_Records shown_:
◇ ◇ ◇

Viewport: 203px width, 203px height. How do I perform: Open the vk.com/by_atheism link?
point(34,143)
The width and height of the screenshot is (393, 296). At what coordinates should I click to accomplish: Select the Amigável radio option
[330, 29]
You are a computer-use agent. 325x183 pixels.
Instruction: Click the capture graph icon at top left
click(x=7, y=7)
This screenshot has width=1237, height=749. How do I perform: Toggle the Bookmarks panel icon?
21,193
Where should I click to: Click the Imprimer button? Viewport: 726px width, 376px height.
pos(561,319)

◇ ◇ ◇

_Aim of the exercise_:
Every entry should be given again exactly as written.

_Exercise output_:
Viewport: 203px width, 203px height. How do I perform: Open the vk.com/by_atheism link?
point(34,143)
The width and height of the screenshot is (393, 296). At what coordinates should I click to accomplish: Select the Amigável radio option
[330, 29]
You are a computer-use agent. 325x183 pixels.
Instruction: Click the capture graph icon at top left
click(x=7, y=7)
This screenshot has width=1237, height=749. How do I perform: Toggle the Bookmarks panel icon?
21,193
Where should I click to: Click the Imprimer button? Viewport: 726px width, 376px height.
pos(561,319)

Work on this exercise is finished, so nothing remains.